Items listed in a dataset
——————————
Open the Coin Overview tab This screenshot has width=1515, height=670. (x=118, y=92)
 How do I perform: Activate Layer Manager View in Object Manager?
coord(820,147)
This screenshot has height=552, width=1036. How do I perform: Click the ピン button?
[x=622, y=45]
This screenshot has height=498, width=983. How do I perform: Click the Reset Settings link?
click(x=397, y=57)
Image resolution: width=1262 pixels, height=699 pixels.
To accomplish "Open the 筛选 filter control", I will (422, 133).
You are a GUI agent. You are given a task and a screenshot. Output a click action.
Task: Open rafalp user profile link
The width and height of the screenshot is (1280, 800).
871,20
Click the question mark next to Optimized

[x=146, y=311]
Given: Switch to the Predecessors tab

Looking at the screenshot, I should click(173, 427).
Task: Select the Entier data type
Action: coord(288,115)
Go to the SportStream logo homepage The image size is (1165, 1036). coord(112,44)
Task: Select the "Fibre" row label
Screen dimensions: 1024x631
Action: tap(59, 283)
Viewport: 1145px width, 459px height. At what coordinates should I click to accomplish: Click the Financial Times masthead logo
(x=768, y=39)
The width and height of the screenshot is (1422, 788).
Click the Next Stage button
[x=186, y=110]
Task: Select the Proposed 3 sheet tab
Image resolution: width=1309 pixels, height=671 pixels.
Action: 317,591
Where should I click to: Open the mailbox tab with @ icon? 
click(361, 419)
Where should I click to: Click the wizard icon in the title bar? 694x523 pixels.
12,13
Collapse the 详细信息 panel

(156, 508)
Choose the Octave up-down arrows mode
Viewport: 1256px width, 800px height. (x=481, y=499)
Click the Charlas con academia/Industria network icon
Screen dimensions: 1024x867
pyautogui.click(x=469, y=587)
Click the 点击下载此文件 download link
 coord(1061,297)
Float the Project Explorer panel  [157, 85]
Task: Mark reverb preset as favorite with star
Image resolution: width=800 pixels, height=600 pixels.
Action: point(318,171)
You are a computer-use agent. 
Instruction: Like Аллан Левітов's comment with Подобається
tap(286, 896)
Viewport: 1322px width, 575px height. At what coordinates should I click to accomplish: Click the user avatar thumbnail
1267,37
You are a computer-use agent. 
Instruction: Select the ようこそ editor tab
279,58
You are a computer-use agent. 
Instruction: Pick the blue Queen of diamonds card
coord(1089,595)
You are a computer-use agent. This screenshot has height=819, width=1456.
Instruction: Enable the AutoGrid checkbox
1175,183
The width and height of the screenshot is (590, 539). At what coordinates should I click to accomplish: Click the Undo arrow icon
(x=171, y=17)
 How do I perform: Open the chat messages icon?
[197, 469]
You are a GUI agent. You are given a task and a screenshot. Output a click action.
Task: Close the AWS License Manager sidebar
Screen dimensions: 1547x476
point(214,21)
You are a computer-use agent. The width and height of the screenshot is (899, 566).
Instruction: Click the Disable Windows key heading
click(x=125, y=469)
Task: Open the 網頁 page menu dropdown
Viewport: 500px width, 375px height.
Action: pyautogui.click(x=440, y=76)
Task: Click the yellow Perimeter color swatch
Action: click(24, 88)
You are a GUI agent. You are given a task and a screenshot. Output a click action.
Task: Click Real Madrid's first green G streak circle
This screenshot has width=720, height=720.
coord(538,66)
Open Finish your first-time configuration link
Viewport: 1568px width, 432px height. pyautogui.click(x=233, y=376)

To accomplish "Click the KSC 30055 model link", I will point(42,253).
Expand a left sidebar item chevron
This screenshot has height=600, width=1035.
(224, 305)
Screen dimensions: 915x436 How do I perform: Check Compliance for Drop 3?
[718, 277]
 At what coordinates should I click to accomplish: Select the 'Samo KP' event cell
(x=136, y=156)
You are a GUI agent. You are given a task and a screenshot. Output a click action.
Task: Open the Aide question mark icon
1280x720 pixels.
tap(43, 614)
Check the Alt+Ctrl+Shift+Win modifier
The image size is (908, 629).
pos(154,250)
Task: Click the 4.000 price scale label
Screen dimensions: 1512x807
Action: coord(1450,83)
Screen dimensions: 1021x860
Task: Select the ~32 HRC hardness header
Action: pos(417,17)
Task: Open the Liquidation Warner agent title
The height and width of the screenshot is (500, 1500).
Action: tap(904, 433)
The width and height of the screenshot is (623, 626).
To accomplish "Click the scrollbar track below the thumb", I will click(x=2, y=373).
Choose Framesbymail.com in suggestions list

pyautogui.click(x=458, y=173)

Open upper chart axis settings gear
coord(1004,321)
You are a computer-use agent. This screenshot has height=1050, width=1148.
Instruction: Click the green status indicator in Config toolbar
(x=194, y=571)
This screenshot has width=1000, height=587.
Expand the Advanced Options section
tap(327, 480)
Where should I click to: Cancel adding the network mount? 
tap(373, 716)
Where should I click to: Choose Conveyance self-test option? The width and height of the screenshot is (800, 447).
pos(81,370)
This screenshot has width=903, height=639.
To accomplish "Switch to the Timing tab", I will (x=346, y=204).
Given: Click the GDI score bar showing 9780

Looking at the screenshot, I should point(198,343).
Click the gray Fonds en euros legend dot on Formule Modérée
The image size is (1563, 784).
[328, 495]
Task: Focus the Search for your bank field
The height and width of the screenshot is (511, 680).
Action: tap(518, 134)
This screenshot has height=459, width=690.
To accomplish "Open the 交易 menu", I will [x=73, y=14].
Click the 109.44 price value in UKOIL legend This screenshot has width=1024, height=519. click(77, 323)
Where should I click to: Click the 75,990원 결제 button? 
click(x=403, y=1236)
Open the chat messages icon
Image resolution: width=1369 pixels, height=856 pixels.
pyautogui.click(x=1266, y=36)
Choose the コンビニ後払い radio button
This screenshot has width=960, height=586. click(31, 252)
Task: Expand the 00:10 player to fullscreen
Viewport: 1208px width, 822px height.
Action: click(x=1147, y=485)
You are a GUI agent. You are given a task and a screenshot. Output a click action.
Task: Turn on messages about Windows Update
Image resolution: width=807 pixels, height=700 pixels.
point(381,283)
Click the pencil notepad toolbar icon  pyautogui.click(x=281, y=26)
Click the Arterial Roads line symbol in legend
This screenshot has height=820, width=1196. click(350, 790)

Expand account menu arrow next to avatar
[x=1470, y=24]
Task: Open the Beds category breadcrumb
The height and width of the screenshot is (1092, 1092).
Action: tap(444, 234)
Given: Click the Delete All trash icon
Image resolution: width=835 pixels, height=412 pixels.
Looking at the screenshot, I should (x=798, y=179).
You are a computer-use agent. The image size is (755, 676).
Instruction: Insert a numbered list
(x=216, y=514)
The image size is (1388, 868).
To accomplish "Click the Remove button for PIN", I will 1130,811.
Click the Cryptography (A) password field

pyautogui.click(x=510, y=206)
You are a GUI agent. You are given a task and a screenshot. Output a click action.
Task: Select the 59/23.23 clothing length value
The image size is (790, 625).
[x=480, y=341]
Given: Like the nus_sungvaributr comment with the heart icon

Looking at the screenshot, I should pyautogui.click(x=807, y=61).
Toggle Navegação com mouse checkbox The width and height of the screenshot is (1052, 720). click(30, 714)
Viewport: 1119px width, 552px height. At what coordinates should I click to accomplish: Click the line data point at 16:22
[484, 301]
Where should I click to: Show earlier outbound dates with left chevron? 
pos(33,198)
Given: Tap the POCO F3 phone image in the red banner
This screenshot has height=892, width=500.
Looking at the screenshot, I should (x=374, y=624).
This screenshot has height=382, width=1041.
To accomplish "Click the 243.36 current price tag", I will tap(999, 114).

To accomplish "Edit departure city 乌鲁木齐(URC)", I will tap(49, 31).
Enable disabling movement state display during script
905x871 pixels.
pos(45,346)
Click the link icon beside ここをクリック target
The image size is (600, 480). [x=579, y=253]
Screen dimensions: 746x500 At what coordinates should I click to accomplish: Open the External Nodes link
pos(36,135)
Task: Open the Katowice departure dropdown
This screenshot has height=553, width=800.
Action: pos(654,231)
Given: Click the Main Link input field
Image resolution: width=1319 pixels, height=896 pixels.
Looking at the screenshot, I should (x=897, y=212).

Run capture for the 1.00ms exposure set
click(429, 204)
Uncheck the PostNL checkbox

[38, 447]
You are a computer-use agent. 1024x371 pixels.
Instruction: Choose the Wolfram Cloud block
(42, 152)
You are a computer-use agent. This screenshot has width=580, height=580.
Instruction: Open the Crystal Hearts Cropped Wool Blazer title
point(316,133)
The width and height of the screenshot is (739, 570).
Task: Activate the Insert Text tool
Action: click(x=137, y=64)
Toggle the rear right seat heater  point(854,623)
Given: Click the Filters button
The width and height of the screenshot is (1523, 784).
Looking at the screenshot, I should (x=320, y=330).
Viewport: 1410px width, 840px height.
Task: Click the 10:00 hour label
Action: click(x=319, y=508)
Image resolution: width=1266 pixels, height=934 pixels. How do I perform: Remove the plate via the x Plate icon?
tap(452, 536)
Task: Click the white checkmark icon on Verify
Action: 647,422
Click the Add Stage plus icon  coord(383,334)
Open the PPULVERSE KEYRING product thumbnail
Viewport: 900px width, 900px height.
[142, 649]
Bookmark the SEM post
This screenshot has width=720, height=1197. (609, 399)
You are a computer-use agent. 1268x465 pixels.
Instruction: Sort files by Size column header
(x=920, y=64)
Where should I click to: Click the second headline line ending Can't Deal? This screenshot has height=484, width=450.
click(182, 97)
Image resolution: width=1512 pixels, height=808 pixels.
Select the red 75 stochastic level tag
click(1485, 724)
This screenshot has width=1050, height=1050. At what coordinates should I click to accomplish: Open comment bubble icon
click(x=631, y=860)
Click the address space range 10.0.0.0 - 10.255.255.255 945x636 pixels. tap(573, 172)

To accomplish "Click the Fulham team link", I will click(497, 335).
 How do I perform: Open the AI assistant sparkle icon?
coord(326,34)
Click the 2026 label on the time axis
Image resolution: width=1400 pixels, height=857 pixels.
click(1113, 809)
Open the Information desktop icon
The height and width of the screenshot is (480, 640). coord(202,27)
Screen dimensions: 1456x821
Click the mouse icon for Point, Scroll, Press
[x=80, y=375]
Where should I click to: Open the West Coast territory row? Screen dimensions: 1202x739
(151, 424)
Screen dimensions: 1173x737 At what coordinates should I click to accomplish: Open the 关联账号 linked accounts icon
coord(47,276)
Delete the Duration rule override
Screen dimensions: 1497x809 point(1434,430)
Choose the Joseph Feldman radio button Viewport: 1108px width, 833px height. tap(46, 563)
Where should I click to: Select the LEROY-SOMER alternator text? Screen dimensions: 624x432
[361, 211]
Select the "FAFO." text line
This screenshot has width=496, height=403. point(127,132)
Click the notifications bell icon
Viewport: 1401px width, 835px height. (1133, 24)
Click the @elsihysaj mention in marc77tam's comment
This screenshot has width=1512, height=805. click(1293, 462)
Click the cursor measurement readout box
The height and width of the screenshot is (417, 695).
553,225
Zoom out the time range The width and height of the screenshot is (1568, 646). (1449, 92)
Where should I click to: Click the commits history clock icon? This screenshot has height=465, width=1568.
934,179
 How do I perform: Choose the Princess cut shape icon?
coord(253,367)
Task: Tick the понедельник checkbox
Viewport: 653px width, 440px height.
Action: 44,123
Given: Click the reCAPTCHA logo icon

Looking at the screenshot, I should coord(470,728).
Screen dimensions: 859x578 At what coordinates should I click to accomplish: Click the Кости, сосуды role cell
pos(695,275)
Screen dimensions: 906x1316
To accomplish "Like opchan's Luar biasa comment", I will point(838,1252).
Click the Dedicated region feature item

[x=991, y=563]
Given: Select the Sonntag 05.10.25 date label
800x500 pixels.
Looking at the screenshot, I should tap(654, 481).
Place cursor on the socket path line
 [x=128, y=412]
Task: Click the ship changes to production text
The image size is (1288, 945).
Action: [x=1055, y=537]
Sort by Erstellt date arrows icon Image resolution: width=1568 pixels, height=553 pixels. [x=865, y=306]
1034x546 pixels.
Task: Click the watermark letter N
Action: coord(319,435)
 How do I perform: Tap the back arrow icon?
——————————
ASSIGNMENT: The entries above hold a line with "Open the PPULVERSE KEYRING product thumbnail" and a later line with "You are a computer-use agent. 1268x465". Write out exactly those lines and all lines between, nothing more.

EXERCISE OUTPUT:
Open the PPULVERSE KEYRING product thumbnail
Viewport: 900px width, 900px height.
[142, 649]
Bookmark the SEM post
This screenshot has width=720, height=1197. (609, 399)
You are a computer-use agent. 1268x465 pixels.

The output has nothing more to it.